Magazine Beaux Arts

H3, photographe surréaliste et ses compositions de nus féminins (2)

Publié le 03 janvier 2008 par Marc Lenot

Un bon nombre des photos de Heinz Hajek-Halke (jusqu’au 2 Mars au Kulturforum à Berlin) sont des compositions complexes de corps féminins nus. Entre 1930 et 1936, il réalise une série de duos blancs et noirs, dont celui-ci acquis par le Centre Pompidou. C’est le même modèle qu’il dédouble, poussant le blanc jusqu’au diaphane, à l’évanescent, ou chargeant le noir jusqu’à l’obscurité. Les deux images inversées parfois se recouvrent, l’espace en réserve entre elles dessine un coeur, des seins, toutes formes fantastiques. Parfois les deux formes de la femme double ne font que s’effleurer, seules les pointes de leurs seins se touchent. Il réalise un grand nombre d’études, d’expérimentations. Sur celle-ci, regardez bien, la femme en noir se dédouble légèrement : il y a une ligne quelques millimètres à sa gauche, une autre silhouette, à peine perceptible, comme un fantôme (étude de la série des Nus noirs et blancs, 1930-36).

Il aime les dédoublements, les échos entre les corps, cette recherche formelle pour atteindre une beauté troublante. Cette femme-ci (Sans titre, 1930) tient une posture acrobatique, la tête renversée, la bouche entrouverte; on devine un collier à son cou. Elle est triple ici, les deux premières toutes proches, se recouvrant, presque indistinctes; la troisième, plus individualisée, plus sombre. Hajek-Halke aime ces jeux de teinte, il noircit les peaux, dont les détails deviennent presque invisibles, ou a contraire les blanchit exagérément, les faisant disparaître dans la lumière.

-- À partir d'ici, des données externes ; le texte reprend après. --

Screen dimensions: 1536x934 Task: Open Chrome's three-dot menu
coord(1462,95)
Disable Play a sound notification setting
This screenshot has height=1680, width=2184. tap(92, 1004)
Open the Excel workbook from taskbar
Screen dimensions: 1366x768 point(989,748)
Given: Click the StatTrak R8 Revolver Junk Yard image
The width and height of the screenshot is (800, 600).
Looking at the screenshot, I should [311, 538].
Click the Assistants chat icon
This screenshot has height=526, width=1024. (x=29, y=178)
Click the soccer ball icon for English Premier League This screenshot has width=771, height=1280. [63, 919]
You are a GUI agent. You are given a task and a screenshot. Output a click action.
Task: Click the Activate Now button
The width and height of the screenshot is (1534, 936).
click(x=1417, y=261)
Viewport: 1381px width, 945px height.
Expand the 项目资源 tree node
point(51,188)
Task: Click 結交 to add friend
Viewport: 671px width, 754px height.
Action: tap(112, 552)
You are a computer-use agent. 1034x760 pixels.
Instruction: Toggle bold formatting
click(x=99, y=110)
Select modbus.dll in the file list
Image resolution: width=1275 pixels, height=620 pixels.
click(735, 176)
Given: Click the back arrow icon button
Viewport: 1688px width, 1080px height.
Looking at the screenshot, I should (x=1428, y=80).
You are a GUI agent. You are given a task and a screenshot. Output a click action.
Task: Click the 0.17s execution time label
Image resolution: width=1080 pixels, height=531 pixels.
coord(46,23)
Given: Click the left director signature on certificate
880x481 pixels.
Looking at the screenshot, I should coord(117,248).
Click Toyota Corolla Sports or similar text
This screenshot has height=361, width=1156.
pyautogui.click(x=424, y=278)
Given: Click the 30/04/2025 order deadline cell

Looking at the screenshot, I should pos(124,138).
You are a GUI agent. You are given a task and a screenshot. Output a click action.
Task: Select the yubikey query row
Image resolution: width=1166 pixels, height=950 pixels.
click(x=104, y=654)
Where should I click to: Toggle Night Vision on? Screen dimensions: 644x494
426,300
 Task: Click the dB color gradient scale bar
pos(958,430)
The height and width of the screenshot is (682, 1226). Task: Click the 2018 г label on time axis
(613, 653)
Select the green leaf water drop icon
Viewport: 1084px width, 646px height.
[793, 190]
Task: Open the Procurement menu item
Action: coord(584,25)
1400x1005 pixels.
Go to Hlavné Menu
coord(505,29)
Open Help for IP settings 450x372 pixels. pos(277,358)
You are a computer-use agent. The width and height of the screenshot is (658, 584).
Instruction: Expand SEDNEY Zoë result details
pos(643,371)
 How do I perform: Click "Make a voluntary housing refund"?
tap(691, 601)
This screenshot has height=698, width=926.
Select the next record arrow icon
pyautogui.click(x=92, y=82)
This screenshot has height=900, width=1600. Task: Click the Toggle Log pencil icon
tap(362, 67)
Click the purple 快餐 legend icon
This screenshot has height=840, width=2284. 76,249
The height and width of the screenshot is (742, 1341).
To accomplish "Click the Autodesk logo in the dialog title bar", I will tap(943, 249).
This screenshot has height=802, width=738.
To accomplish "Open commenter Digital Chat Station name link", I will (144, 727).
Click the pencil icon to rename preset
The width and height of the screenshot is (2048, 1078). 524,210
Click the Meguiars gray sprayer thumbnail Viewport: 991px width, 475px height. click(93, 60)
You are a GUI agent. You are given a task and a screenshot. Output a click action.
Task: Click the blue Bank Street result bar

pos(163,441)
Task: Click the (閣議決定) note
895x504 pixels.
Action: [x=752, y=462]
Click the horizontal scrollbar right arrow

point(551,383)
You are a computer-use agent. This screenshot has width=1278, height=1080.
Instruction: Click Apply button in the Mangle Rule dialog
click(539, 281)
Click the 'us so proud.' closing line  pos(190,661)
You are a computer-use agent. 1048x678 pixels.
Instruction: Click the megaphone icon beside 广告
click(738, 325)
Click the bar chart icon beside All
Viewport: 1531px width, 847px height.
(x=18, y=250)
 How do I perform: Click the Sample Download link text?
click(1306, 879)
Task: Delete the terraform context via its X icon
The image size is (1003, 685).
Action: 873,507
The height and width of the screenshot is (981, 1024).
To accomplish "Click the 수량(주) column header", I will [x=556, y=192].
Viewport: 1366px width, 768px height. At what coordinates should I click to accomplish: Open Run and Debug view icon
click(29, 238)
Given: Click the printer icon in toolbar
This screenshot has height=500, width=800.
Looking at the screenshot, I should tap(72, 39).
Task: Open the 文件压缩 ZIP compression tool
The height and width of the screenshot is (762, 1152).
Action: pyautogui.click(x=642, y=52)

Jouant de la solarisation, il sculpte les corps comme des statues antiques; de celle-ci (Sans titre, 1931), bras et jambes disparaissent, mais les ombres irréelles soulignent les seins et la cambrure. Plus de tête : la plupart de ses nus sont acéphales, et beaucoup de ses portraits ne sont que des visages.

Mais il n’est pas qu’un photographe de nus, comme mes choix orientés pourraient le faire croire. Je vous montrais là des volutes de fumée, voici, parmi ses travaux formels touchant à l’abstraction, une vue d’immeuble, d’échafaudage datant des années 50 (Quartier de la Hanse, à Berlin) : si le travail de composition est tout aussi complexe, on n’y ressent pas la même passion, le même souffle, me semble-t-il.

Photos provenant du catalogue.

PS : certes, l’appeler H3 est un peu désinvolte. Je me souviens d’un de mes camarades de pensionnat, hobereau breton nommé, de mémoire, quelque chose comme Kerautem de Kermerchou : K2, évidemment.